The Taiwan Railways Administration (TRA) said that it plans to sue the Japanese company that sold it a train that derailed a year ago today, leaving 18 passengers dead and more than 200 injured.
Puyuma Express No. 6432 derailed on Oct. 21 last year in Yilan County while traveling to Taitung from New Taipei City.
Before the end of the month, the TRA plans to seek compensation from Sumitomo Corp, the Japanese company that won the bid to supply the Puyuma trains in 2011, TRA deputy director-general Feng Sheng-hui (馮昇輝) said yesterday.
Feng did not specify the amount it would seek in compensation, saying only that a law firm has been hired to file the suit, and a third party has requested to serve as a technical witness.
The agency is currently withholding a NT$430 million (US$14.05 million) security deposit from Sumitomo.
A report from the Executive Yuan released in November last year acknowledged mismanagement on the TRA’s part, but concluded that the accident was caused by design flaws in the Puyuma train. The report pointed to the air compressor system, which it said directly contributed to the crash after Sumitomo failed to fix it, despite being notified of the issue.
Although the train was speeding while negotiating a curve when it derailed, its air compressor malfunctioned and failed to tilt the train, the report showed.

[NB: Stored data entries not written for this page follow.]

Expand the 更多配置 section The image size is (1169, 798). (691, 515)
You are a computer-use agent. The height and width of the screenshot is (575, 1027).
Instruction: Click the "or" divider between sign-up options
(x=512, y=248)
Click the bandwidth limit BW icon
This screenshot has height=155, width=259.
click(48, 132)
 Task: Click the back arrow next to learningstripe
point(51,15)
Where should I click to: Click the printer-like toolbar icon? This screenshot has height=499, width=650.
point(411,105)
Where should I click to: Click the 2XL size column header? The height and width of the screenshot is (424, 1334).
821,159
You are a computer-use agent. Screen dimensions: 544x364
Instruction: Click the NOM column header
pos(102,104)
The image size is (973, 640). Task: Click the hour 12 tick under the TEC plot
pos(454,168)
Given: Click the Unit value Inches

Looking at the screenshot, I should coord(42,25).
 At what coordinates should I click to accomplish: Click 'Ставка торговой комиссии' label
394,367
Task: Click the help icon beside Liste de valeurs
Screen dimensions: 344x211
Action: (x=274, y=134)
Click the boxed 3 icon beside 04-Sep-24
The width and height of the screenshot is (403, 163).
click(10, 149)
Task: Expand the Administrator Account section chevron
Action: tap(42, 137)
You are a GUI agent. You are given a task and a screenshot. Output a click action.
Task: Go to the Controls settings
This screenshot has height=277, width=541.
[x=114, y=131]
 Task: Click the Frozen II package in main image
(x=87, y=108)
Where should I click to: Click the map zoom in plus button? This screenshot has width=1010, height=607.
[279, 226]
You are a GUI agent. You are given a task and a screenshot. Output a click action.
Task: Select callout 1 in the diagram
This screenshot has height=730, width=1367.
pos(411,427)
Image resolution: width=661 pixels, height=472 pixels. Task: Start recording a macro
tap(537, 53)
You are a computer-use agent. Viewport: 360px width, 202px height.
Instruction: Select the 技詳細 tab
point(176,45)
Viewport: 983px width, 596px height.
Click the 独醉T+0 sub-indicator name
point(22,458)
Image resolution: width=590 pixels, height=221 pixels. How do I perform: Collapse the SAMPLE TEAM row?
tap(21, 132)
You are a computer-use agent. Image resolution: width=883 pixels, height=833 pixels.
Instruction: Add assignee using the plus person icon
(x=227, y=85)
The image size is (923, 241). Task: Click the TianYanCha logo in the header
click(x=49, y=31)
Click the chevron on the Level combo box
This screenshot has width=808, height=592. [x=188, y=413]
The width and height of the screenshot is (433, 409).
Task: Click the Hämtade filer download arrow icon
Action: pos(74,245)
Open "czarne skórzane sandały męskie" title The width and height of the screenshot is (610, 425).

It also said that Sumitomo failed to put TRA’s remote monitoring system online, making it impossible to detect that the train’s automatic train protection system had been deactivated by the driver.
In April, TRA lawyers sent a letter to the Japanese company seeking damages.
However, Sumitomo said that the agency was responsible for related maintenance problems.
The TRA purchased 19 Puyuma trains from Sumitomo, with a total of 152 carriages. The trains were delivered in batches beginning in October 2012 and went into operation four months later.